Saturday, November 20, 2010

Has Christmas Come Too Early For eBooks?



The money appears to be on the ebook, ebook readers and tablets being the Xmas gift this year, so we thought it timely to cast a quick view on what is on offer.

Amazon have announced that you can now give a Kindle ebook to anyone as a gift and neither you nor the receiver of your gift needs to have a Kindle, just an Amazon account for you and an email address for the recipient. The ebooks can be read from Kindle apps on iPhones, iPads, Android and Blackberry phones and both Macs and PCs. You now just select the ebook you want to gift click "Give as a Gift". You will enter the recipient’s email address and optionally, their name and a message and place your order. Amazon will also enable unwanted ebooks to be exchange it for an Amazon.com gift card.
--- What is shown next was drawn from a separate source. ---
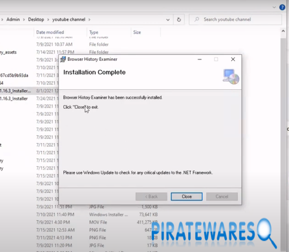Click the Close button to exit installer
This screenshot has width=289, height=252.
pyautogui.click(x=186, y=196)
Kobo is releasing also enabling customers to buy e-Readers, eBooks, and accessories and gift them to friends and family. These too are sent via a personalized Kobo Holiday email and delivered on the date they select . You can also to load up a giftcard with a particular numerical value and deliver it electronically.

Waterstones sells ebooks but gifting them appears beyond their capabilities. They do however have a deal on getting the VAT back on a Sony reader. As those in the UK will be aware VAT will increase on January 1st from 17.5% to 20% in the UK so the deal looks attractive until you read the reclaim process which isn’t exactly instant!

Perhaps someone at Barnes and Noble can clarify, but we were unable to easily find how to send an ebook as a gift and stopped at the credit card check, so presume it is not possible today. Their Christmas gifts section fully covered every physical gift but ebooks appears to be outside Santa’s sack. Borders were very similar with ‘gifts for ebook lovers’ restricted to readers and gift cards. Surely an ebook lover will already have a reader and why can’t we give them an ebook? WHSmiths didn’t even mention the word ebooks in their ‘gift, games and toys’ section.

We thought we should look at the publishers who are now wishing to open up a new direct to consumer market. Penguin UK state on their FAQ No 13; ‘At this time, eBooks cannot be sent as gifts. eBook orders can only be sent to the email address on your penguin.co.uk customer account.’ We gave up on Penguin’s US site which some would suggest certainly wasn’t consumer centric. We tried Rbooks Random House UK’s bookstore and instantly realised what the difference is between retail sites and publisher ones.

There are many other offers in the market place, but it is clear that although the market is starting to respond to ebooks, many ebook resellers have some way to go to get into the gifting into the spirit.